BUENOS AIRES -- El enigma pimienta sigue su curso. Las pericias policiales preliminares arriesgan que el químico que dañó a los futbolistas de River habría partido del campo de juego, lo que lleva a sospechas de las fuerzas de seguridad. Pero un informe posterior agrega que la sustancia encontrada en la camiseta de los jugadores no es la que usa la policía. Como si se tratara de un intrincado caso policial, las pesquisas continúan.

El hallazgo de los responsables materiales del atentado no hará decrecer el escándalo. Pero nos proporcionaría una infrecuente demostración de eficacia en un microclima (los espectáculos futbolísticos) donde abunda la necedad y la impericia. Atributos que, en un contexto multitudinario, pueden resultar criminales.

Más acá de la procedencia del gas pimienta (si es que fue gas pimienta), quedó claro que a todos los involucrados les quedó holgado este partido tan importante. Para ser más precisos: este partido no puede jugarse en la Argentina. Llegamos a ese punto. Si fallaron los resortes de seguridad y cualquiera hizo lo que quiso (colar una bengala, arrojar botellas, remontar un drone, ¿esparcir gas pimienta?) es porque se ejerce la supuesta prevención desde una lógica equivocada. O meramente declamatoria.

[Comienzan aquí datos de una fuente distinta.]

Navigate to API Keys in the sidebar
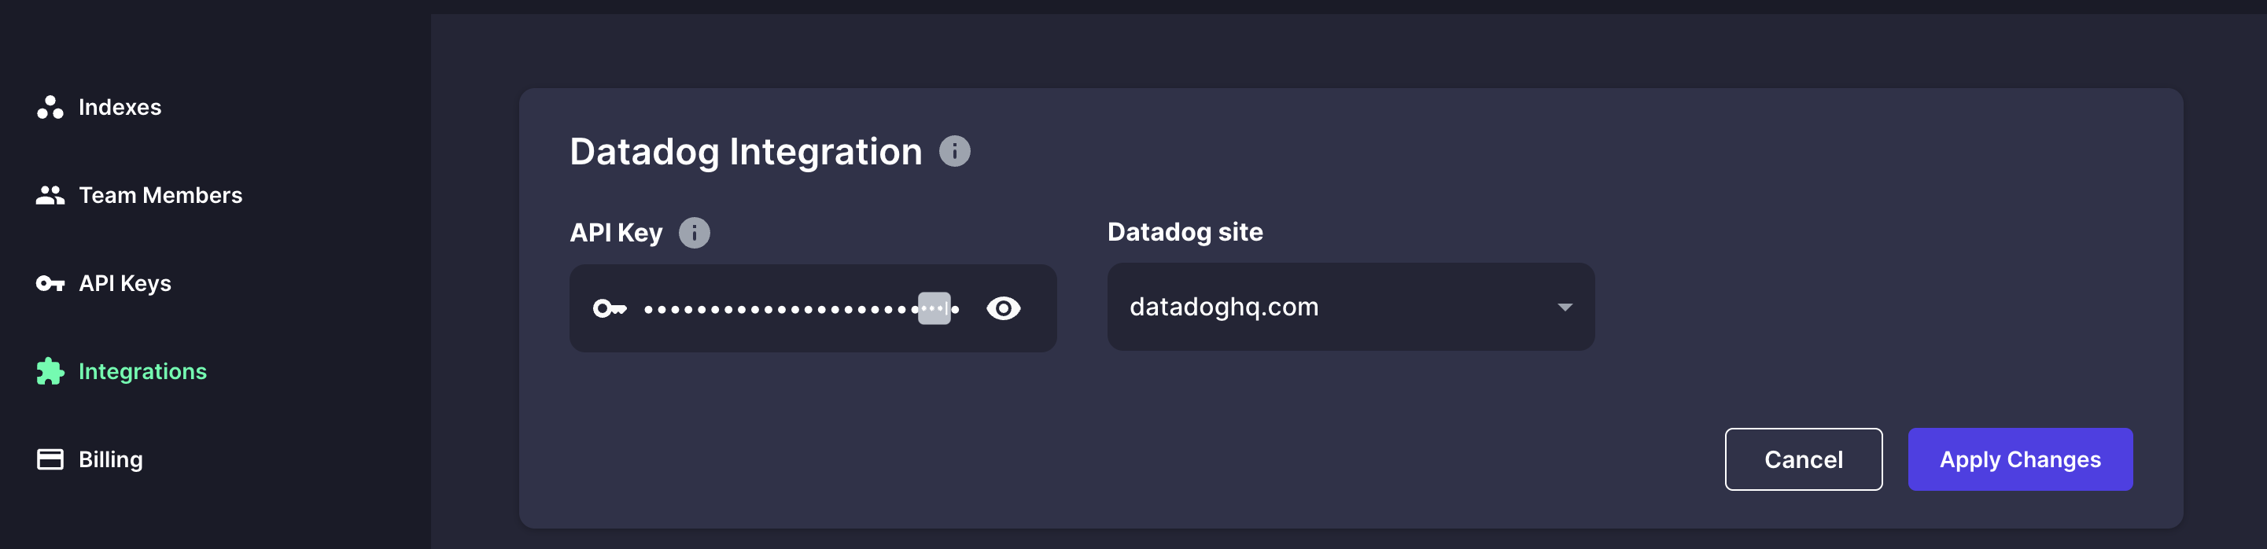The width and height of the screenshot is (2267, 549). point(125,283)
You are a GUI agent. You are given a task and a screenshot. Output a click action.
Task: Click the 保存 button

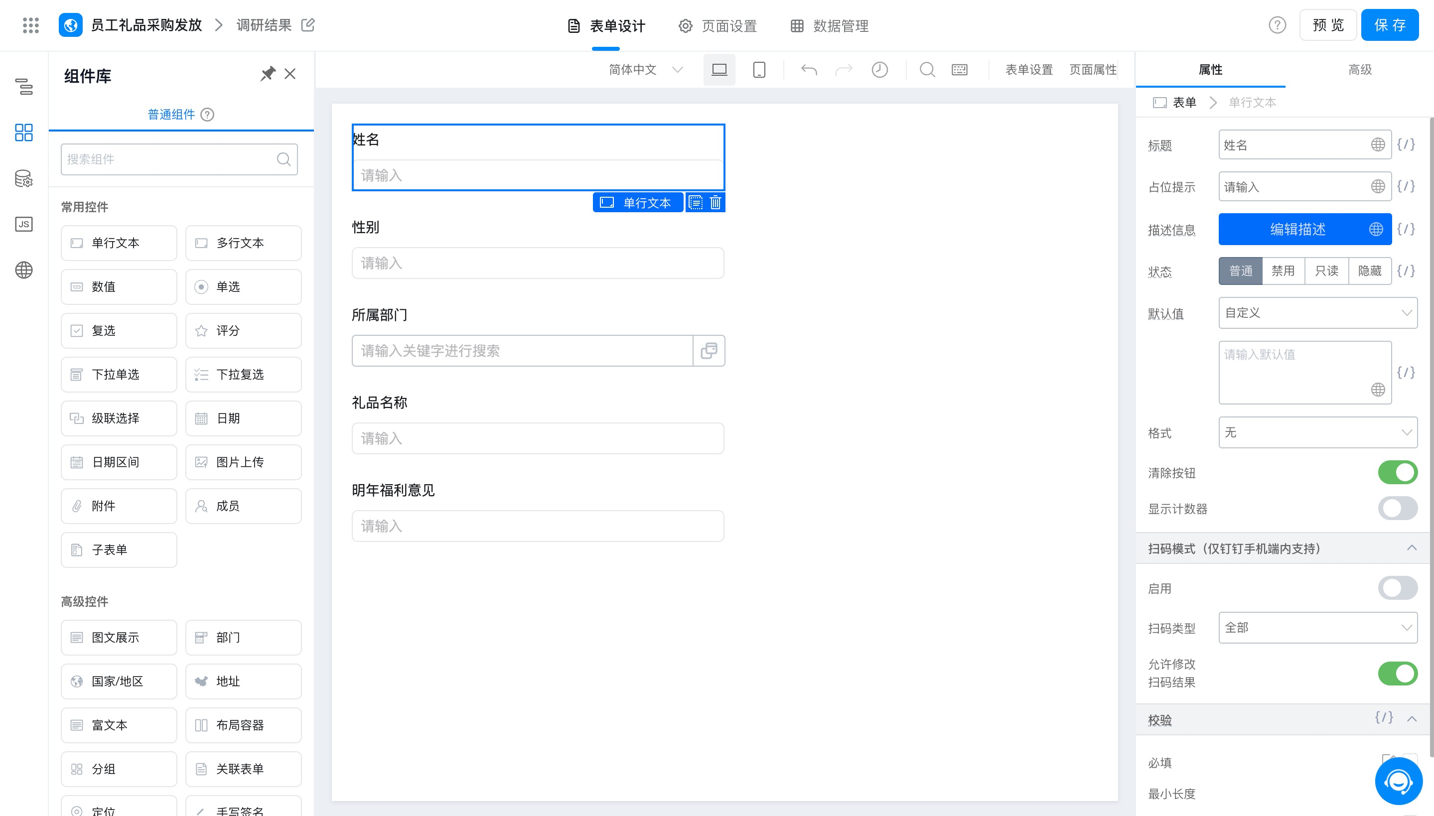point(1389,25)
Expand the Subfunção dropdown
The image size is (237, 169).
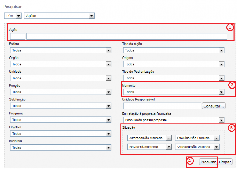(x=60, y=106)
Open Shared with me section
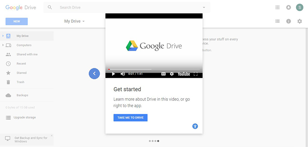 27,55
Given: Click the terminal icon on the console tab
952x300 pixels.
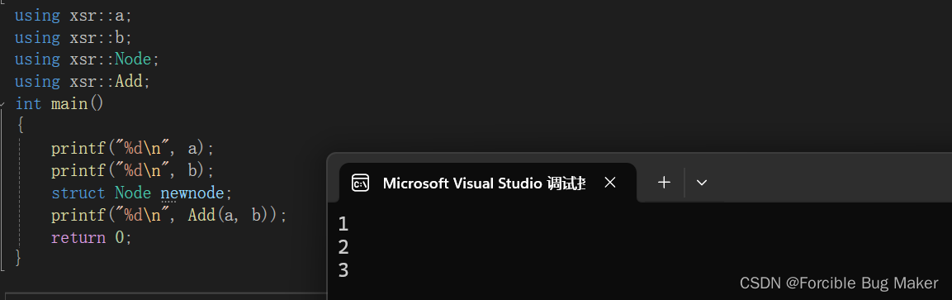Looking at the screenshot, I should [361, 183].
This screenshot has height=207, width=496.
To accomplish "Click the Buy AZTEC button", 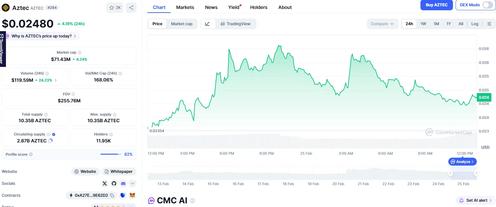I will pyautogui.click(x=437, y=5).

Boca suma 1.500 agentes, entre la Federal y los privados, y cree que con eso ya cumplió. Ya salvó la ropa.

Pero el personal de seguridad, además de disponerse en el estadio y adyacencias de una manera en extremo curiosa (¿dónde estaban cuando tan sólo dos hombres intentaban perforar la manga?), no parece obedecer a un plan. Un plan significa, por ejemplo, efectuar la logística elemental que permita conocer dónde van los más pesados para hacerles una gentil compañía (la barra de Boca atraviesa una intensa disputa interna), qué verosimilitud tiene la conspiración que, vía twitter, instaba a abortar el partido y dónde y cómo se pueden ocultar o infiltrar objetos prohibidos.

Si no se comprende la naturaleza de la violencia en el fútbol (y, de ese modo, la naturaleza del riesgo), de nada sirven diez mil infantes de marina de custodia. Si no se desculan los procedimientos de las barras y sus allegados y promotores, seguiremos en cero.

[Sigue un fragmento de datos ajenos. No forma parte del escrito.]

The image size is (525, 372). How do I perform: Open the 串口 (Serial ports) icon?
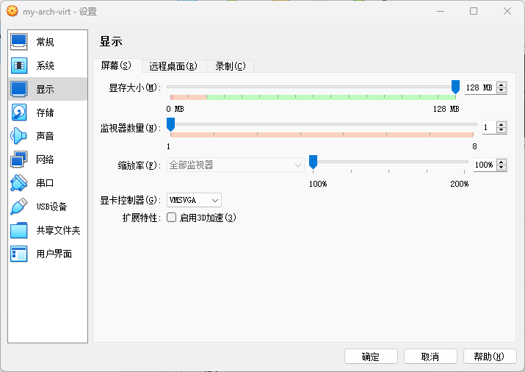18,183
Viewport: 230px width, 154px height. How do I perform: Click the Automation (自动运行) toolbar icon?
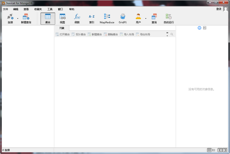(168, 18)
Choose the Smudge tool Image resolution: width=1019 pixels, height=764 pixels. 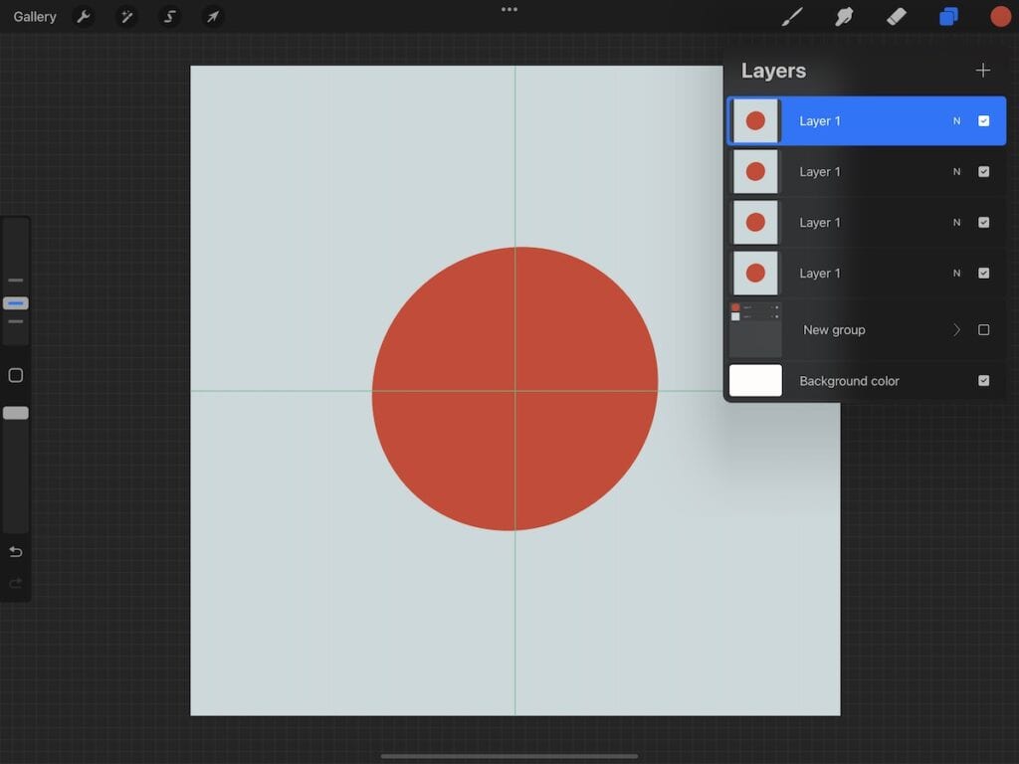click(x=844, y=16)
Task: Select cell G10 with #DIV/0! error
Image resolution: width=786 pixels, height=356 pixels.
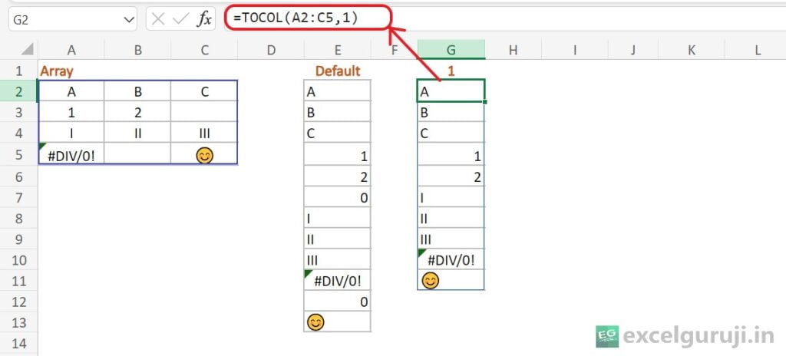Action: (x=451, y=259)
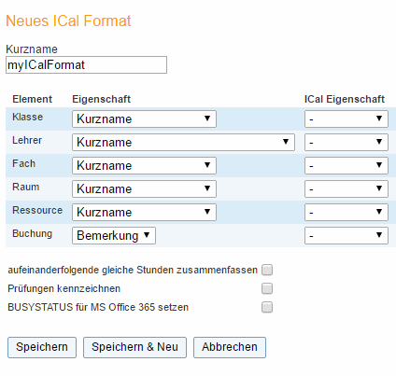Enable aufeinanderfolgende gleiche Stunden zusammenfassen checkbox
Viewport: 396px width, 376px height.
point(267,270)
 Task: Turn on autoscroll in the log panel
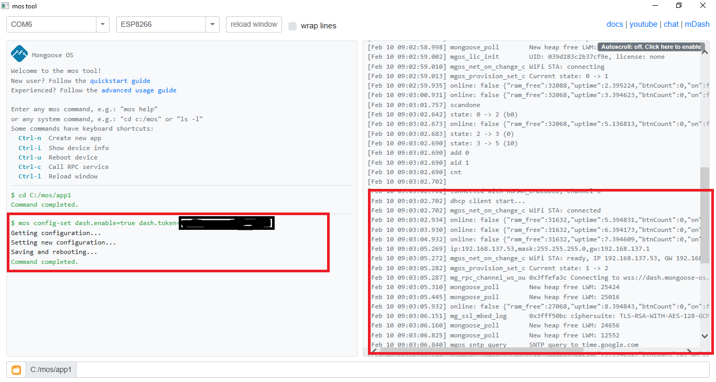(650, 47)
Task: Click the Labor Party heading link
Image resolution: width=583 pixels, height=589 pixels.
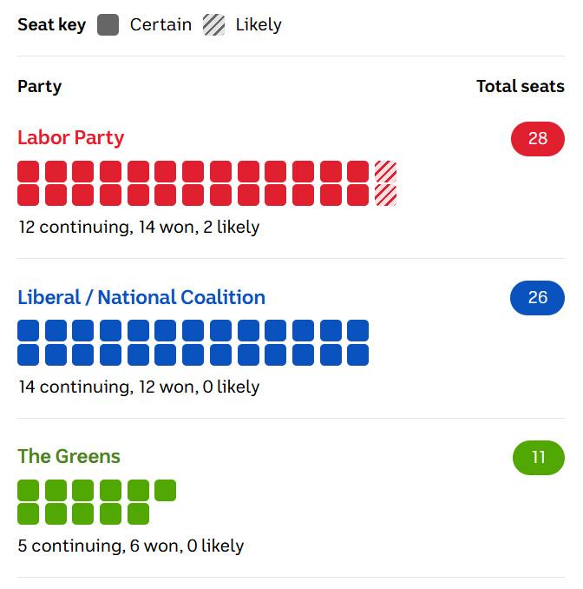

Se sabe -y se comprobó en la Bombonera- que los hinchas en apariencia tranquilos sucumben rápidamente al contagio y acuden a la agresión como un reflejo al que la cancha autoriza. ¿Quién les tiraba botellas de agua a los jugadores de River? ¿Eran los muchachos del paravalanchas o socios de intachable reputación? Claro, para implementar esta ofensiva, tanto las autoridades policiales como los dirigentes del fútbol deberían tener las manos libres de complicidad. (Nota del traductor: complicidad quiere decir una alianza activa con los gerentes de la tribuna o una tolerancia conveniente y supuestamente inocua). No es el caso.

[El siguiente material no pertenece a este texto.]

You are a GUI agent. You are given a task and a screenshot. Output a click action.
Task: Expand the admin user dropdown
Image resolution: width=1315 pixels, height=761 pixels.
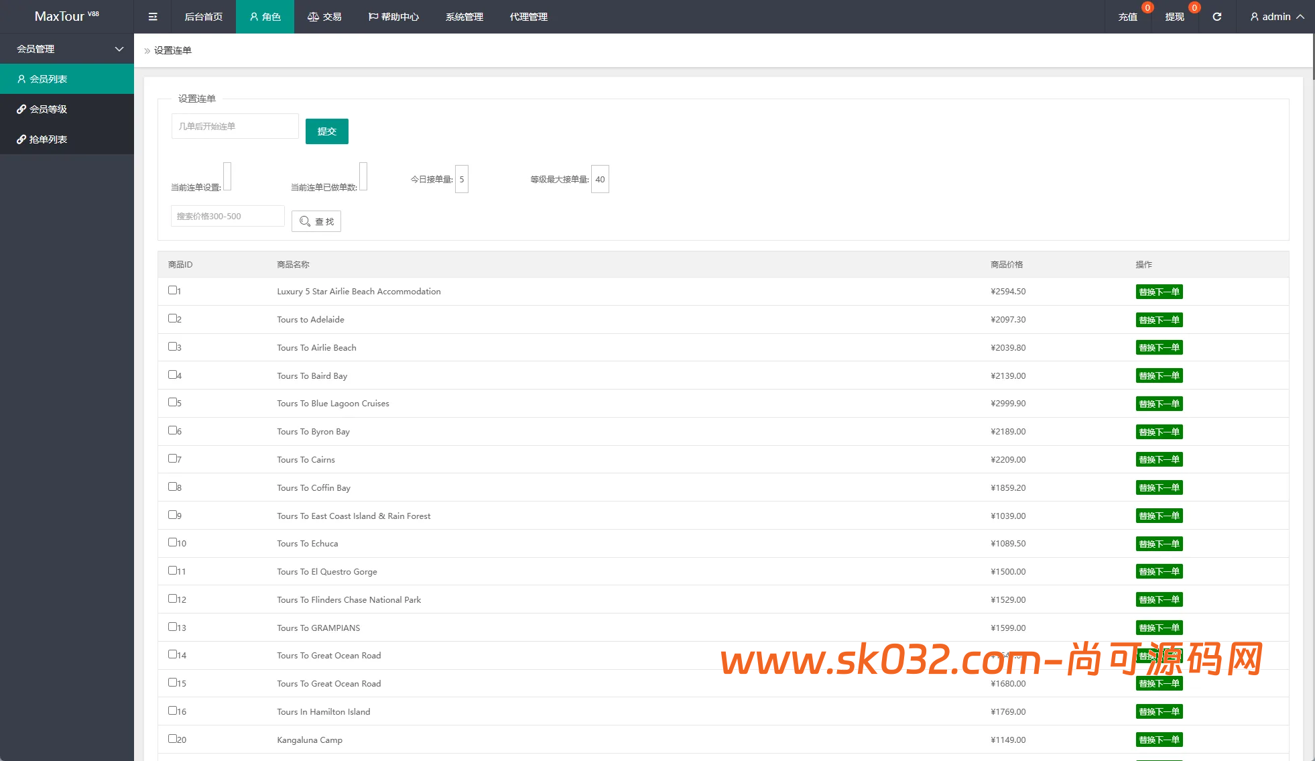click(1277, 17)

Así que no se gasten amontonando uniformados ornamentales. La demora insólita en tomar una determinación (árbitro y Conmebol) también demuestra una falta de idoneidad que, si no mediaran heridos, resultaría hilarante. Las autoridades deportivas, ante un escándalo semejante, no sabían qué hacer. Esperaban que otro decidiera por ellas. El peso del público, molesto por el desenlace adverso, por el espectáculo trunco, quizá los intimidaba.

El público también -con los barra a la vanguardia, pero no en exclusiva- ejerció una muda presión sobre los futbolistas de Boca para que se comportaran como canallas. Ninguno de ellos se puso al frente de un indispensable gesto solidario con sus pares de River. A ver si la hinchada se enojaba.

El monstruo de mil cabezas que reside en las tribunas se ha erigido en amo y señor. A estas alturas, en un Boca-River que define un lugar en la Copa Libertadores, es imposible de manejar.

Como decía Pepito Cibrián, acá no podemos hacerlo. Y Boca, por más que se esmere en el descargo ante la Conmebol, pagará las consecuencias.

En el nombre del folclore y la pasión, y bajo el ala de los padrinos deportivos y políticos, las barras (y sus expresiones individuales) han tomado al fútbol de rehén. No pueden ganar partidos. Pero si pueden suspenderlos. Decidir cuándo se juega y cuándo no.